## BEGIN Passage given

Challenging “Islamic State” is about facing the demands and needs of all Syrians and Iraqis.
With the conquests of Iraq’s Ramadi and Syria’s Palmyra in May 2015, or the recapture of parts of Northern Iraq’s Baiji in September – the home of the country’s most important oil refinery –, the Islamic State militia (IS) demonstrated that it remains a significant power. Neither a new, eventually less sectarian Iraqi government, nor massive US airstrikes weakened the jihadi militia: IS’s foundation comprises of the demands and needs of the Syrian and Iraqi people, which have been left unanswered by their regimes for the past decades. Thus, even if a large-scale military initiative would not eradicate IS. Its roots would not seize to exist within the societies and would probably serve another militia. Although most Syrians and Iraqis despise the Islamist rule they live under now, they still consider it the better option for them to the regimes of Damascus and Baghdad.
Consequently, the fight against IS is mostly about challenging the demands and needs of the people in Syria and Iraq. This article reduces the complexity of the phenomenon IS by describing it as being result from three types of roots: the sectarian, religious and power roots.
IS as a Sunni alternative – the sectarian roots
While sectarianism might be a minor reason for Syrians supporting IS, it definitely is a crucial one in Iraq. Syria is not divided along its religious and ethnic affiliations as Iraq. Following the economic sanctions against Iraq from 1990 onwards, the Baath party as the Sunni minority’s political organ more and more discriminated the Shia majority – the sects were socially and economically alienated. Consequently, the conditions for sectarian violence were already set as the Sunni domination was ousted with Saddam Hussein by the US in 2003. Iraq’s Baathist administration was dissolved. The Sunni spearhead in the following civil war was Abu Musab al-Zarqawi and his Al-Qaida in Iraq, which not only fought the Shia militias, but also targeted important Shia sites.
Following elections the Shia majority came into power in Iraq. And in this climate of distrust, Nuri al-Maliki’s elected Shia government relied on their own sect in running the government – discrimination against the Sunni spread. Accordingly, Maliki’s government did live up to its promises to include those Sunni who helped in fighting Sunni jihadis due to what was called the Sunni awakening. However, the turning point was when Nuri al-Maliki took over the government after coming second in elections in 2010, after Ayad Alawi’s Sunni and Shia party. As a consequence, newly forged loose bonds between Baathists and jihadis became relevant as many Sunni tribes aligned themselves with former al-Qaida Islamic State in the Levante against the Shia-dominated government.

## END Passage given
## BEGIN Supplied information

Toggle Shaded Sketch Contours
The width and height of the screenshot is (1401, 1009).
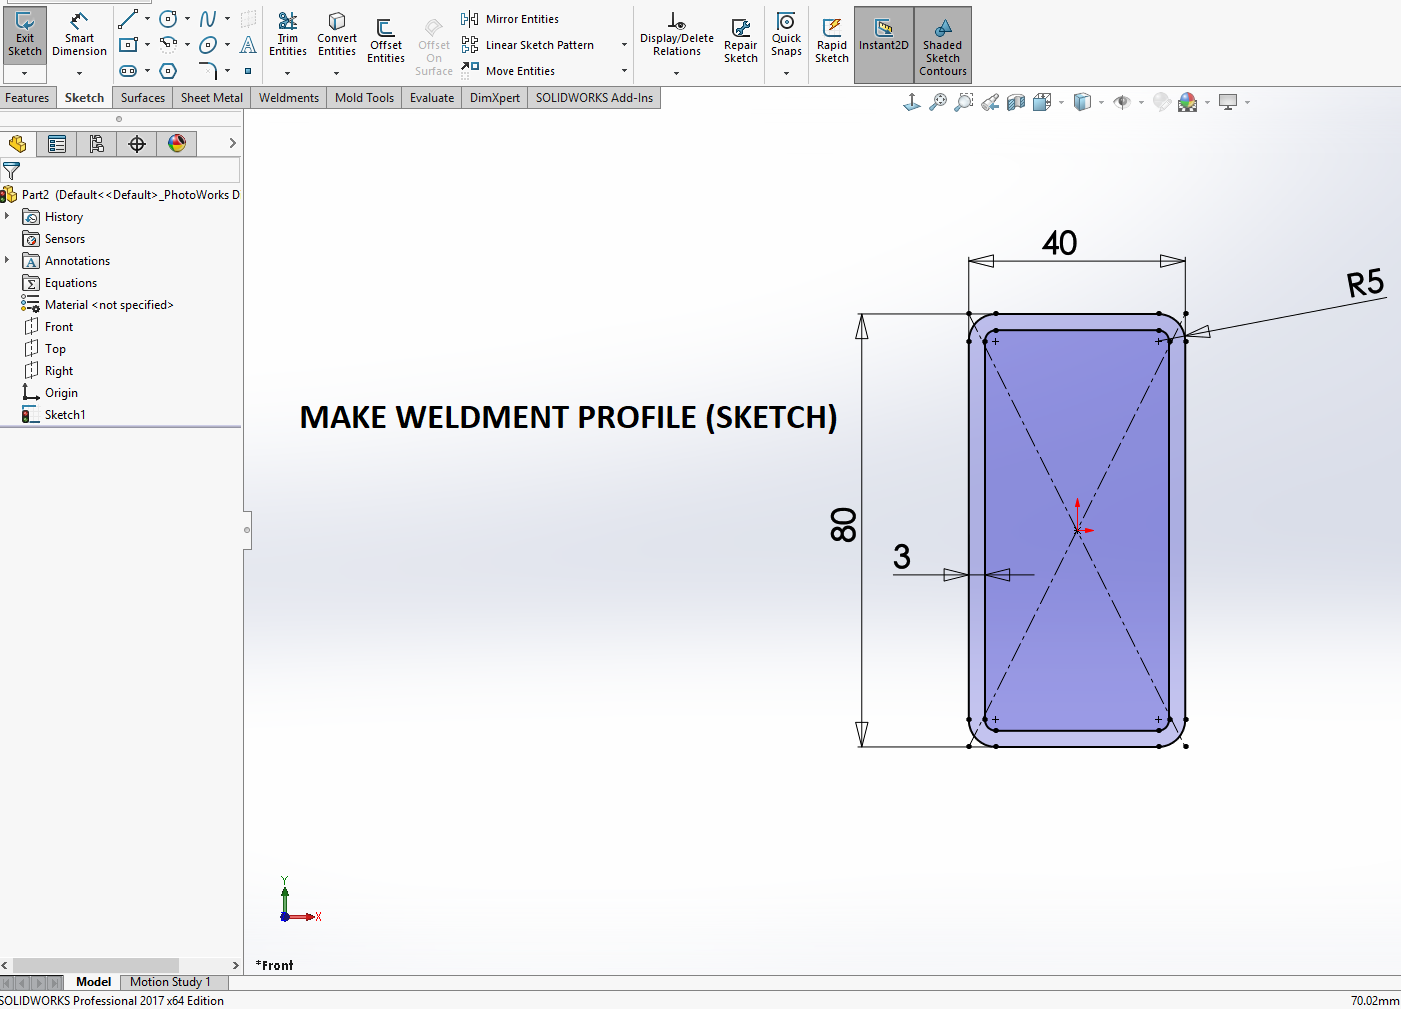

## END Supplied information

_Request_
According to the article on the Islamic State, which place in Northern Iraq is home to the country's most important oil refinery?

_Answer to the task_
Baiji